Родители жениха Итто должны были приехать на другой день в их шатер, привезти ей положенные по обычаю подарки, посмотреть на нее и договориться об условиях свадьбы.
Когда как-то недавно мать спросила ее, согласна ли она стать женой Рехо, она ответила: «Да». Очень все тогда удивились. Рехо был молод, некрасив, мал ростом и богат. Она была молодая, высокая, красивая, но бедная девушка. Она отказала уже многим из тех, кто был и красивее, и богаче Рехо. Правда, сказав «да», она потом никогда больше не говорила о Рехо. Однажды она повстречала его на празднике в честь дня рождения вождя Мрирта и была с ним очень приветлива.
— Мне надо ехать к матушке.
— Передай ей обязательно привет, — сказала Туда.

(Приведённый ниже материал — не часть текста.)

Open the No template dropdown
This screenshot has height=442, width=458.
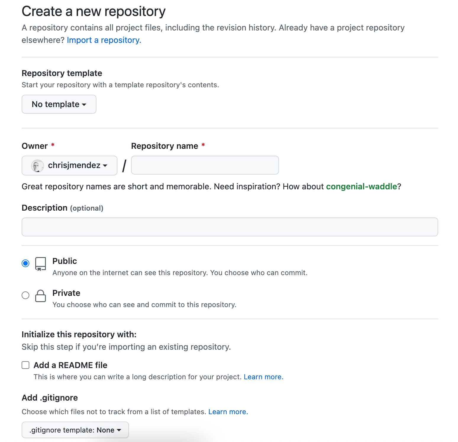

Итто помолчала, потом сказала:
— Как я счастлива, Башир!
Глаза и голос у нее были печальными. Старуха вышла. Моха ушел вслед за ней.
— После мяса да чая хорошо немного отдохнуть, — сказал он. — Спите.
Он нагнулся, чтобы пройти под пологом палатки.
— Слышишь, Моха, нож ты возьмешь, как только он станет мне не нужен, — сказал Башир.
Моха засмеялся, открыв ровный ряд белых, тесно прижатых друг к другу зубов.
Они остались вдвоем, и Итто сказала:
— Мне не хочется спать, я успею выспаться потом.
— Я тоже.
Потихоньку, чуть слышно она запела низким голосом модную песенку: «Ну что ж ты молчишь, мое сердце?» После каждой фразы Итто вздыхала, чтобы набрать воздух, и казалось, будто она всхлипывает. Глаза ее были полузакрыты, ладонью она отбивала такт на красном бархате, прикрывавшем ее колени.
Друзья, где бы ни были вы,
Не оставьте меня, я с вами хочу уйти.
Ну что ж ты молчишь, мое сердце?
Полузакрытые глаза ее искали в глубине глаз Башира всех этих желанных друзей, чтобы уйти вместе с ними. И не находили их.
Я как травинка, сникшая от холода.
Ах, если б с корнем вырвать любовь!
Ну что ж ты молчишь, мое сердце?
Замычал теленок, потянув за веревку, которой были связаны его ноги. Где-то засмеялся Моха. Старая Туда бросила камнем в лаявших собак.